Sitting in a chair next to her bed in the maternity ward at Pennsylvania Hospital, Susan Ross swaddled her new baby in a cotton cloth and gently lifted a small stainless-steel cup to his lips. The cup was filled with her own breast milk, which she had pumped just hours before.
"We have this fancy international cup for you," said Ross, 36. "Not everybody could get that. You're special."
Slowly, Brandon opened his mouth and took two licks of breast milk from the long spout of the cup. Not much, but it was a start, said Tammy Arbeter, a lactation specialist who coached the parents in how to use the device.
Brandon is one of 300 newborns in the Philadelphia area who are being enrolled in a clinical trial aimed at determining whether a traditional Indian feeding cup, known as a paladai, can help American babies learn to breast-feed.
The trial, which also involves four other area hospitals, is being overseen by Vinod Bhutani, a pediatrician at Pennsylvania Hospital and professor at the University of Pennsylvania Medical School.
"I call this 'technology transfer in reverse,' " he said.
Originally used to burn oil during religious ceremonies in South India, the paladai also turned out to be a perfect infant feeding device, one that virtually every family had on hand. It is now being promoted in government-run Indian medical clinics and hospitals as an interim measure until a baby can breast-feed.
At the All India Institute of Medical Sciences in New Delhi, for instance, the paladai is used in the hospital's neonatal intensive-care unit for premature and low birth-weight babies who in the past might have been fed intravenously and then shifted to a bottle.
While the hope was always that women would eventually breast-feed their babies, often that final step didn't happen because the babies got hooked on the bottle.
But in India, bottles can be dangerous because poor sanitation often makes it difficult to keep them clean, thereby introducing the risk of exposure to infectious disease, said Dr. Vinod Kumar Paul, who heads the neonatal unit.
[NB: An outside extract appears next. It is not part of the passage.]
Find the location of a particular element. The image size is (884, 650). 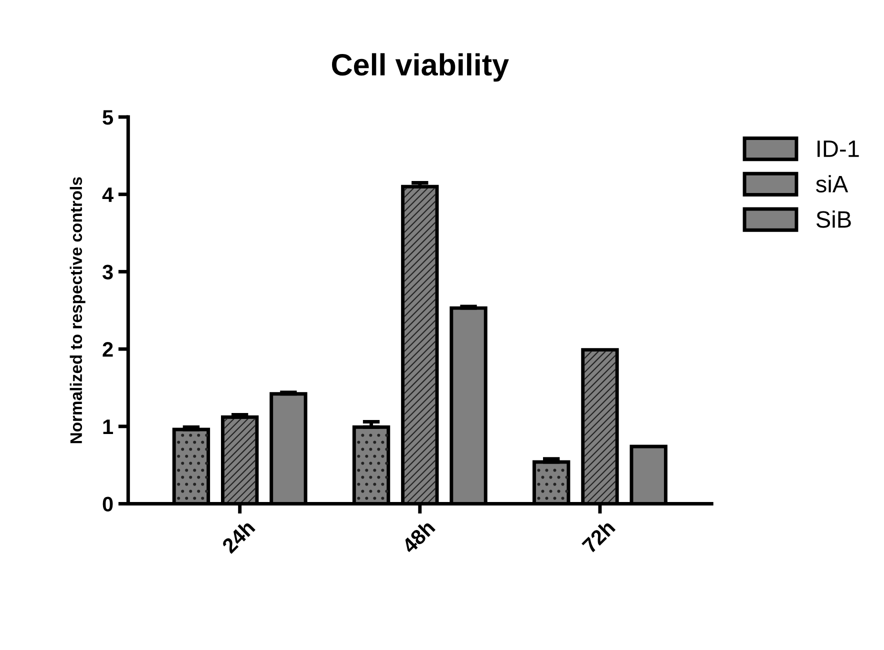

legend-label: ID-1 is located at coordinates (838, 148).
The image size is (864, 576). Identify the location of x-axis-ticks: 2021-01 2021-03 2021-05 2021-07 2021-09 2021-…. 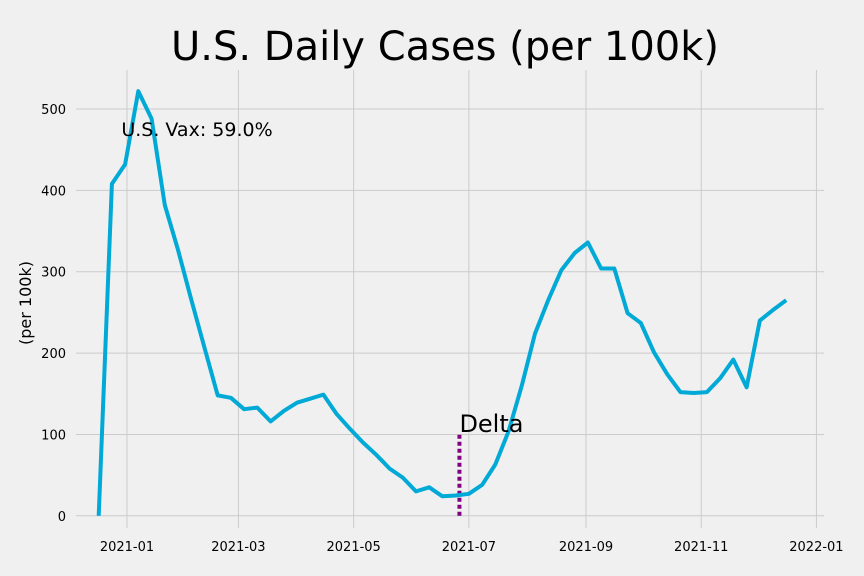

"The new mothers come in here to feed their own babies with the cup, using their own milk," said Paul as he showed off the hospital's program one day last fall. As he spoke, tapes of Indian ragas, a classical form of Indian music, played softly in the background while half a dozen tiny infants slept in high-tech bassinets attached to computer monitors.
The key to the paladai is its long, grooved spout. To get milk from the cup, the baby has to lick milk from the groove. The licking action mimics what a baby has to do to breast-feed, making it easy for a paladai-fed baby to transfer to the breast.
By contrast, the sucking action involved in bottle-feeding is quite different. And once babies become accustomed to bottles, they often don't want to give them up. Sucking from a bottle involves less work.
"We would like to prove here that we can move babies faster to the breast with the paladai than with the bottle," Bhutani said.
Although he was born in the United States, Bhutani is of Indian heritage and completed his medical training in the Indian city of Pune, near Bombay.
As part of a cooperative program between Penn and the All India Institute, he has helped train Indian medical personnel and provided access to state-of-the-art equipment, such as ventilators for newborns. In exchange, Indian doctors and nurses have introduced the Americans to some of the low-tech wonders of Indian medicine, including the paladai.
Besides testing the use of the paladai, Bhutani hopes to work with Temple University's Tyler School of Music to examine the impact of classical Indian music on babies in hospital nurseries. At the All India Institute, Paul has overseen a study indicating that newborns in the intensive-care unit eat and sleep much better with the music than without.
The multi-site study of the paladai is initially being conducted with healthy babies. The researchers want to see if they can teach parents to use the cup. They are also tracking how long it takes the babies to learn to breast-feed, how much weight they gain at one month, and any negative experiences.
If the paladai proves to be safe and effective, Bhutani plans to conduct a much larger study among 600 to 900 premature babies across the country.
The studies come at a time when breast-feeding is on the decline in the United States despite widespread agreement in the medical community that breast milk is far superior to formula for the first six months of life.
Only about 60 percent of American mothers are nursing their babies when they leave the hospital. After six months, the figure drops to 30 percent. The numbers lag behind the goal set by the U.S. Public Health Service, which aims to have 75 percent of new mothers breast-feeding by 2000.
Experts say that one reason for the current lag is that managed-care companies don't pay for women to stay in the hospital long enough to work out the kinks in breast-feeding.
Despite its seeming simplicity, breast-feeding requires a baby to make use of 63 different nerves and coordinate sucking, swallowing and breathing, Arbeter said. About 10 percent of all babies encounter problems doing this, she said. These are the babies who are being targeted in the current study.
The hope is that the paladai will help the babies breast-feed before their mothers get so discouraged that they give up even trying.
For Susan and David Ross, who live in Glenside, the paladai proved its mettle. After just two days on the cup, their son was able to begin breast-feeding. "I wanted him to get all the antibodies in breast milk," said Susan Ross, a nurse practitioner. "And I wanted the closeness of breast-feeding."